Reproduce everything from the line that contains "Task: Click the Business View hierarchy icon" down to the line that contains "Given: Set five star rating" in the listing below, word for word and nothing more. Leave the pictures out.

** Opening DATA SUPPLIED block **

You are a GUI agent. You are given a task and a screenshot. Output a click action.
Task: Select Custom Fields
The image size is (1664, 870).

** Closing DATA SUPPLIED block **
** Opening DATA SUPPLIED block **

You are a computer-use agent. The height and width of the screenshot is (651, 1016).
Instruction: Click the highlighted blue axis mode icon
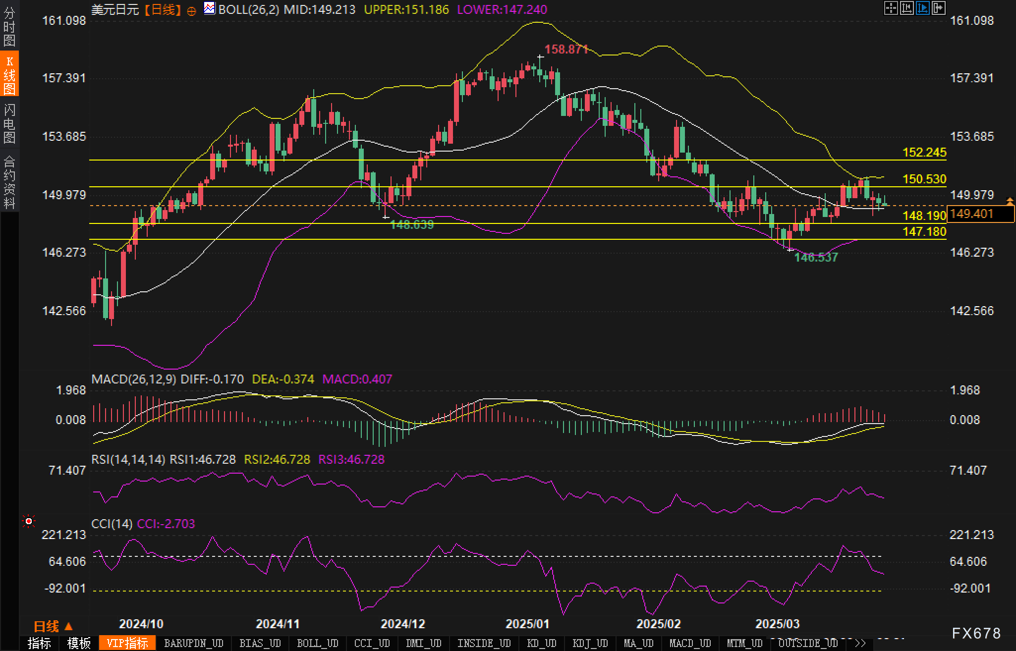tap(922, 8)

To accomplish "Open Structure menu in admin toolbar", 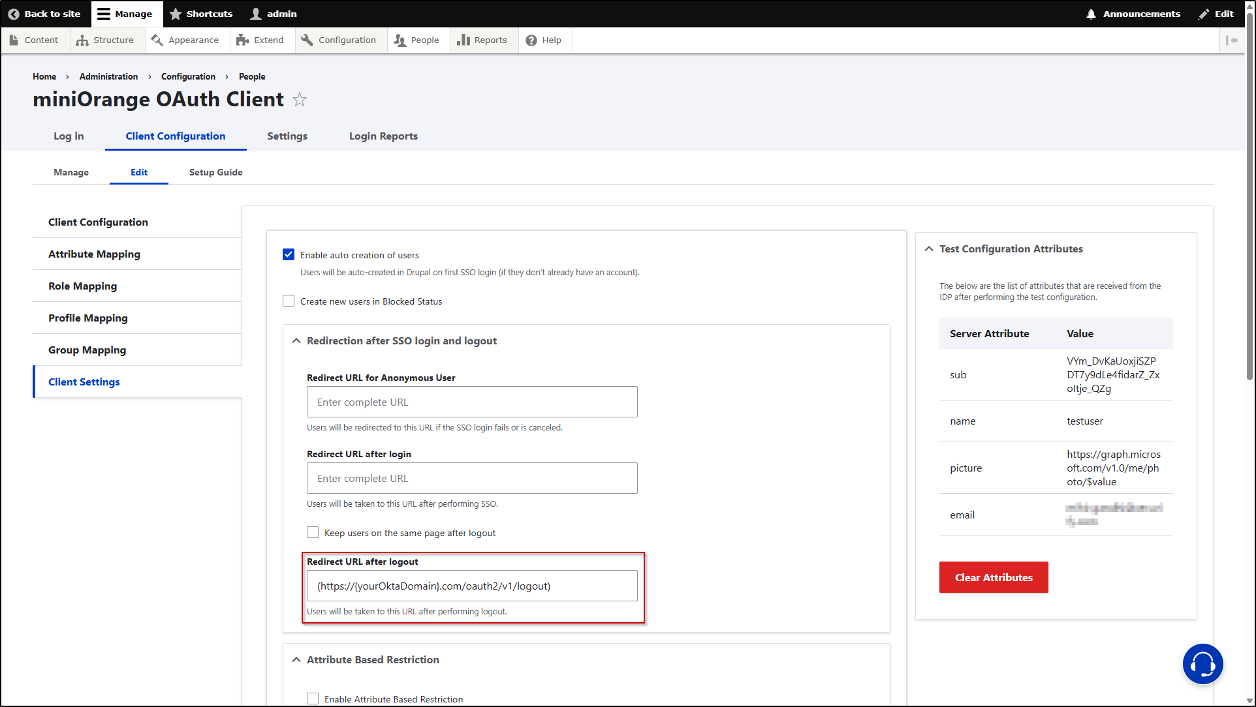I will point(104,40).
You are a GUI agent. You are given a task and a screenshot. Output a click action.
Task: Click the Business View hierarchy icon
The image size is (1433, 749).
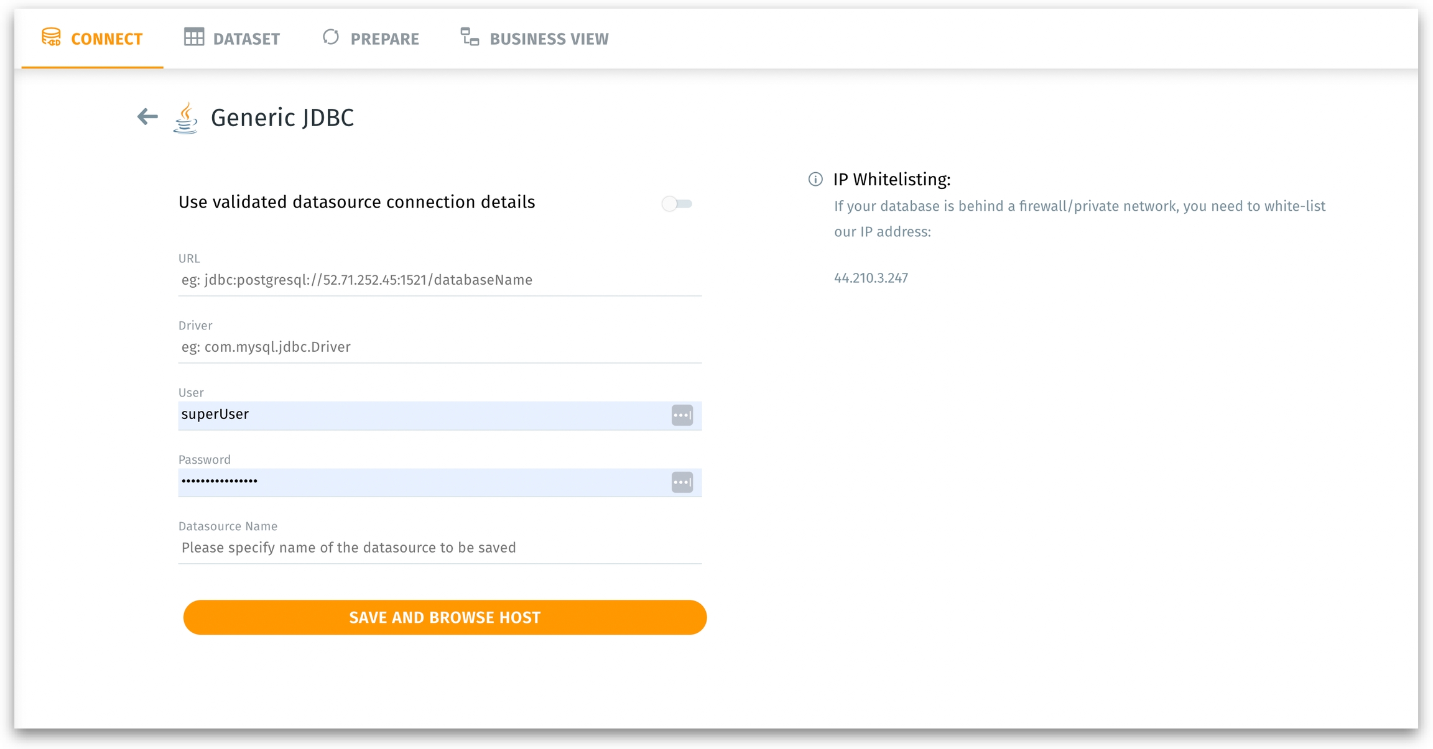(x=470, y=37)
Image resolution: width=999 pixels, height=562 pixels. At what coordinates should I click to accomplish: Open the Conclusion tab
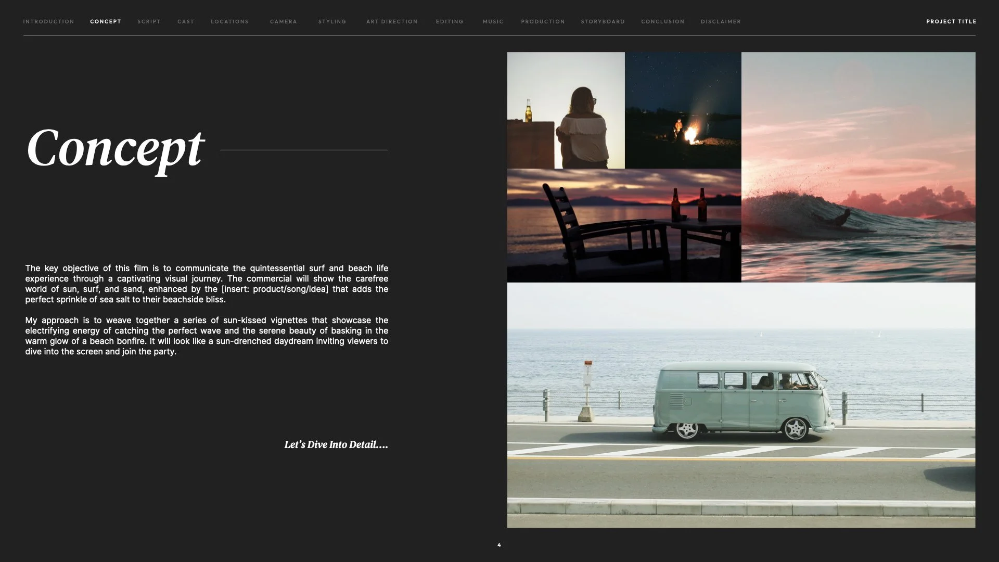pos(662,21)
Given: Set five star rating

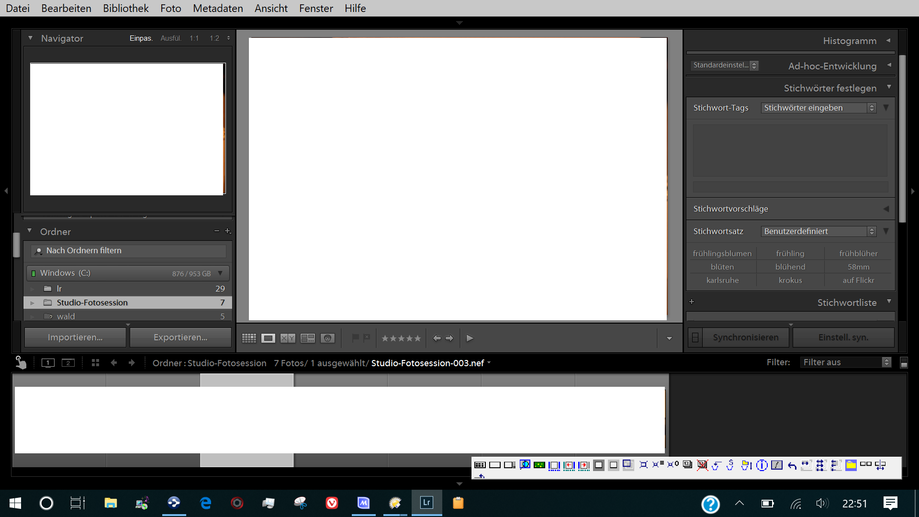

** Closing DATA SUPPLIED block **

PROBLEM SOLUTION ::
Task: Click the Business View hierarchy icon
The image size is (1433, 749).
(x=470, y=37)
Image resolution: width=999 pixels, height=562 pixels. At what coordinates should I click to accomplish: Open the Conclusion tab
pos(662,21)
Given: Set five star rating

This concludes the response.